В заглавиях обозначен не только объект изображения («Человек в футляре»), но и передан угол зрения автора, героя, рассказчика, от лица которого (или «в тоне» которого) ведется повествование. В названиях произведений нередко намечается совпадение (или расхождение) авторской оценки изображаемого и оценки его рассказчиком. «Шуточка», например, назван рассказ, ведущийся от лица героя. Это его понимание происшедшего. Читатель же угадывает другую — авторскую — высоту понимания: автору ничуть не смешно поругание человеческого доверия, любви, надежды на счастье; для него происшедшее с героиней вовсе не «шуточка», а скрытая драма.

Показать в чеховских произведениях взаимосвязь всех элементов идейно-художественного целого, содержательность и разнообразие форм повествования, авторскую оценку изображаемого — задача следующих глав.

Примечания

1. Письмо А.П. Чехова М.В. Киселевой 14 янв. 1887 г. — Чехов А.П. Полн. собр. соч., т. 13. М., 1944—1951, с. 262—263. В дальнейшем все ссылки на произведения А.П. Чехова даются в этом издании. Том и страница указываются в скобках за текстом.

2. Достоевский Ф.М. Дневник писателя. — Полн. собр. соч., т. 12. М.—Л., 1929, с. 36.

3. Горький М. Собр. соч. в 30-ти т., т. 26, 1953, с. 225.

4. Чернышевский Н.Г. Возвышенное и комическое. — Полн. собр. соч., т. 2. М., 1939, с. 188.

5. Антонове. Деталь. — «Литература и жизнь», 1961, 6 января.

6. Горький М. — Чехов А. Переписка. Статьи. Высказывания. М., 1951.

7. Отметим, кстати, что собственные имена в чеховских заглавиях не нейтральны.
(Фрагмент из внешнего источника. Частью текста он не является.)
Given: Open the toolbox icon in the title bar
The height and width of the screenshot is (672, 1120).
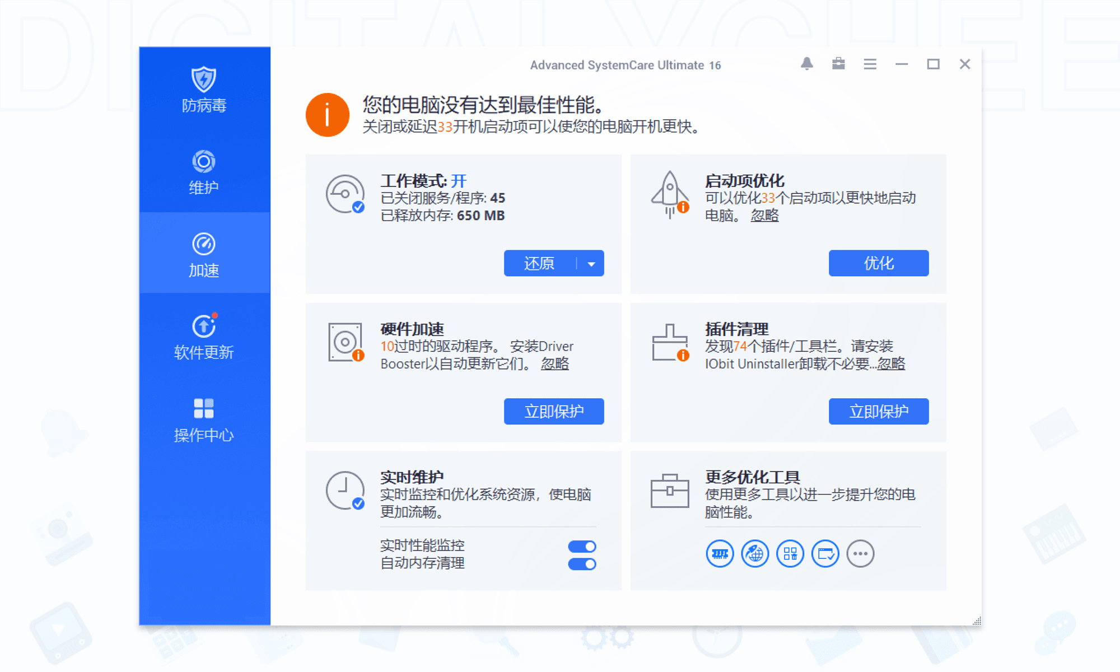Looking at the screenshot, I should pos(838,64).
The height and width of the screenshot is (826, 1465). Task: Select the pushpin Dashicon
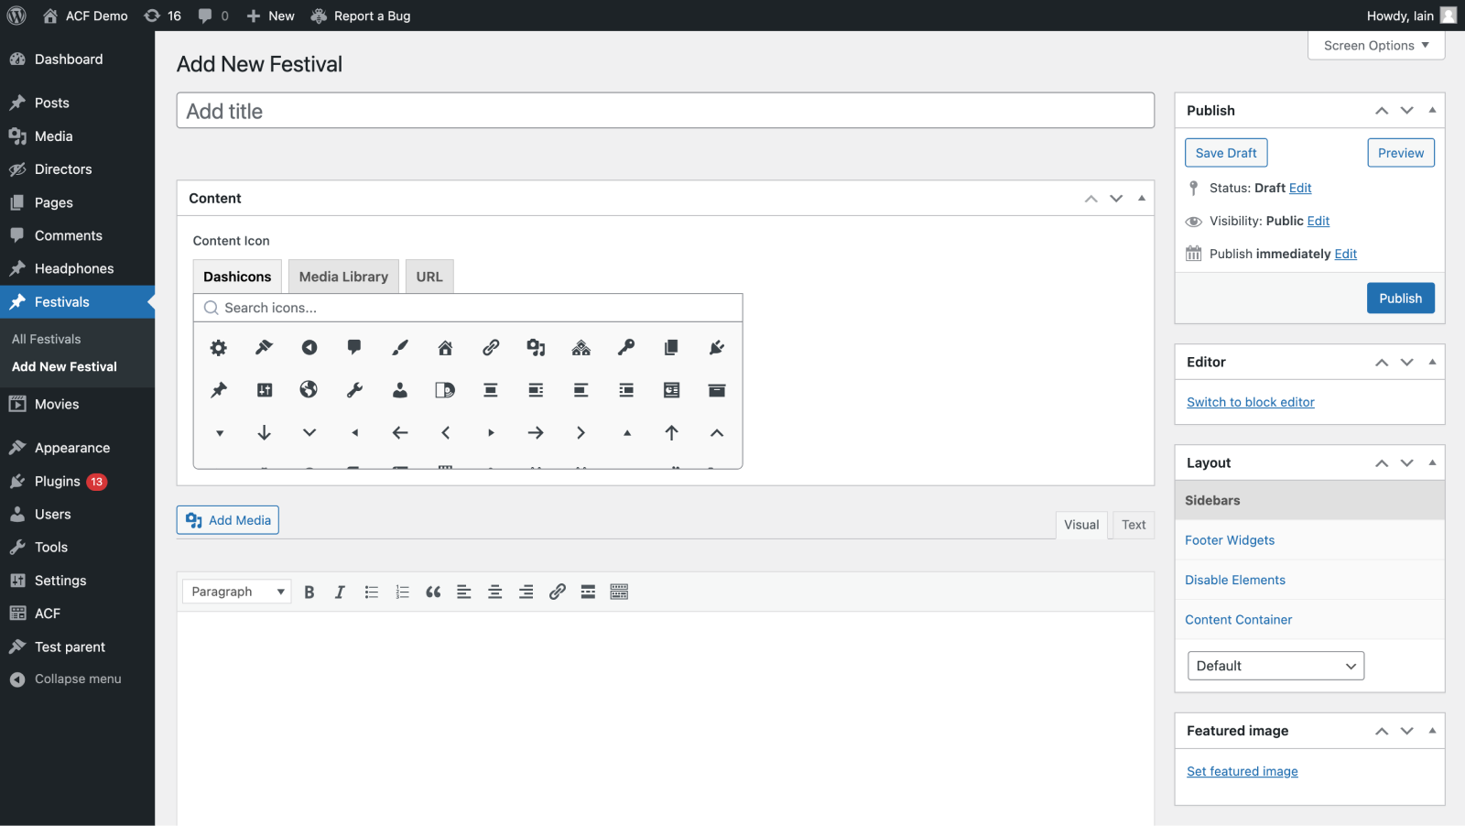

Названа ли фамилия героя («Иванов») или имя, полное ли («Агафья»), уничижительное («Ванька»), уменьшительное, интимное, домашнее («Верочка», «Володя», «Гриша», Полинька»), читатель получает «информацию» не только о самом герое, но и об отношении к нему окружающих или автора.

8. См.: Короленко В.Г. Антон Павлович Чехов. — Собр. соч. т. 8. М., 1955, с. 85.

9. Залыгин С. Мой поэт. М., 1971, с. 15. См. также: Сильман Т.И. Подтекст — это глубина текста. — «Вопросы литературы», 1969, № 1, с. 95. Она же. Подтекст как лингвистическое явление. — «Филологические науки», 1969, № 1, с. 85.

10. «Литературное наследство», т. 77. М., 1965, с. 141.

11. Козинцев Г.М. Обсуждение режиссерского сценария И. Хейфеца «Дама с собачкой». — «Искусство кино», 1968, № 4, с. 41.

12. Горнфельд А. Чеховские финалы. — «Красная новь», 1939, № 8—9, с. 300.